*** Information given ***

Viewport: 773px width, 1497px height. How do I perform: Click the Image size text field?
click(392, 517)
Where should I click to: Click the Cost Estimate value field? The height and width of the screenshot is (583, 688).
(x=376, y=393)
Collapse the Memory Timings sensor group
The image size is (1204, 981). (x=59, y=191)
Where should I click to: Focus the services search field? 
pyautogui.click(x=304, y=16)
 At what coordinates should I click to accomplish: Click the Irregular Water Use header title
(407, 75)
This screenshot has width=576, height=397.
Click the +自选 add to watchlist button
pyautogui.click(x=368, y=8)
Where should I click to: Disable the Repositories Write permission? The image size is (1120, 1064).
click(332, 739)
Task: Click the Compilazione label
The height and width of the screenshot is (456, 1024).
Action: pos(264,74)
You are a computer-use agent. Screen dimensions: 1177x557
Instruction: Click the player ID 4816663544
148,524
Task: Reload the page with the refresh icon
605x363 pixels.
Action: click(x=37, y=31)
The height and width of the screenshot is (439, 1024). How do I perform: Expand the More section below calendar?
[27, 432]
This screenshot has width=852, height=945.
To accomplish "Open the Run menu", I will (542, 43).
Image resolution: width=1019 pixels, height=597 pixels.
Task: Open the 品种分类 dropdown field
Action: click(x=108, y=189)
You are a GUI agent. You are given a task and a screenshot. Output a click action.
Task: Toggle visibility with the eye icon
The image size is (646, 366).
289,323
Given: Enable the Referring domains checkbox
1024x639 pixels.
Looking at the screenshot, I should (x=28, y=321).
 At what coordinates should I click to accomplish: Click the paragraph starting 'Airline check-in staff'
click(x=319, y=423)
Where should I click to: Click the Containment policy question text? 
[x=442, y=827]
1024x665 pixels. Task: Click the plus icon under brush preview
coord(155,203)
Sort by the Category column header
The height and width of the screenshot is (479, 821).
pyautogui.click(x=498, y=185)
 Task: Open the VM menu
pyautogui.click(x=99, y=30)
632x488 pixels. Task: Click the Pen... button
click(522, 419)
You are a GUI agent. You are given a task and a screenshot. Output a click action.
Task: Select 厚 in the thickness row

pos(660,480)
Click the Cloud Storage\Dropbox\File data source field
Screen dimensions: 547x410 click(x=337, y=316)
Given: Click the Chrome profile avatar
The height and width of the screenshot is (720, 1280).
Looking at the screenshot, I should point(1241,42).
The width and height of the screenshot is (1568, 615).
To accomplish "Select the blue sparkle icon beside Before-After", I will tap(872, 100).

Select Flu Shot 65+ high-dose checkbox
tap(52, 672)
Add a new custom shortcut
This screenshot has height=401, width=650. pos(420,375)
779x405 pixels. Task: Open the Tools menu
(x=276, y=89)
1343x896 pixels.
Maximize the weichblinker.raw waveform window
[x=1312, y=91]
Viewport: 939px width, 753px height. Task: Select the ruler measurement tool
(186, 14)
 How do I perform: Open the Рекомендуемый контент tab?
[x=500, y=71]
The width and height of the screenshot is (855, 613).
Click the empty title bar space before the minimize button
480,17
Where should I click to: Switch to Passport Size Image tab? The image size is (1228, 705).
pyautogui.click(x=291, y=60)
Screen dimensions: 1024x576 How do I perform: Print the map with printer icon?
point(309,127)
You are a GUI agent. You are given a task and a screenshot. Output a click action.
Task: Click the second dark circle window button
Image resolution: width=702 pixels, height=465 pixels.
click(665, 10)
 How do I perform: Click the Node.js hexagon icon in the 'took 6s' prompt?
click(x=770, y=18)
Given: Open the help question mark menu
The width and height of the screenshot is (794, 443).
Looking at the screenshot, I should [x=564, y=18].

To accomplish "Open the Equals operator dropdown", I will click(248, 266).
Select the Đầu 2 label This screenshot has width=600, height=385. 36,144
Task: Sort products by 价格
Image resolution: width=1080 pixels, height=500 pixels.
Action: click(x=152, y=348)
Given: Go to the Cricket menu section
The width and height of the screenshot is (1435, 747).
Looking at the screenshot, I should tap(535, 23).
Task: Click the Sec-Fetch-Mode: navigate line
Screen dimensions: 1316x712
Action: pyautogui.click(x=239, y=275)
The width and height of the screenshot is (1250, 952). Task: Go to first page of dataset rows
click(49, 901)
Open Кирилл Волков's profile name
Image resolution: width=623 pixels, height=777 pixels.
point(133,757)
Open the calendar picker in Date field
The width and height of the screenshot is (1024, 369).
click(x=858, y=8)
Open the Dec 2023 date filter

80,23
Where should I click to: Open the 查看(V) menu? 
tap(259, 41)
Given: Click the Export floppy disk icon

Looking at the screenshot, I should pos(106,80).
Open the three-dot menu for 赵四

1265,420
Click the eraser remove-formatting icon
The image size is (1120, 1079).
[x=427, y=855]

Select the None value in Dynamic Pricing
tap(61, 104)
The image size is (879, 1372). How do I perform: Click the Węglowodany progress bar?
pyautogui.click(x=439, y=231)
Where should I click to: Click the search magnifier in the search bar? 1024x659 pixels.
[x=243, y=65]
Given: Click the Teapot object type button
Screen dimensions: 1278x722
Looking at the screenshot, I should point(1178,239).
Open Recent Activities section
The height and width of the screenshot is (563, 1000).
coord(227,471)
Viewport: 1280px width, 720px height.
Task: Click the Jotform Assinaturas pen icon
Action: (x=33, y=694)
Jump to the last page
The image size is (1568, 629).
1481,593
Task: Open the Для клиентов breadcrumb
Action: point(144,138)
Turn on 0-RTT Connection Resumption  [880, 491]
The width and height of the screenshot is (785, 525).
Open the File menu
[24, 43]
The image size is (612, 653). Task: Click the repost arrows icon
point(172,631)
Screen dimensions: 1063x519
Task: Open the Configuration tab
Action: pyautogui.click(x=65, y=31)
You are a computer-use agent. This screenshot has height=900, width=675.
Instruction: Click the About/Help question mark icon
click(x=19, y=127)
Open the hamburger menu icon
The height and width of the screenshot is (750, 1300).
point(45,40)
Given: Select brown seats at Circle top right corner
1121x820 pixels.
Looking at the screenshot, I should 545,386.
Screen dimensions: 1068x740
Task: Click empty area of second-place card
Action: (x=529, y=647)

*** End of Information given ***

* **Assigned task**:
What is asked for is an exact copy of the lines above from the one containing "Task: Reload the page with the refresh icon" through the one containing "This screenshot has width=852, height=945.", and only those.

* **Written solution**:
Task: Reload the page with the refresh icon
605x363 pixels.
Action: click(x=37, y=31)
The height and width of the screenshot is (439, 1024). How do I perform: Expand the More section below calendar?
[27, 432]
This screenshot has width=852, height=945.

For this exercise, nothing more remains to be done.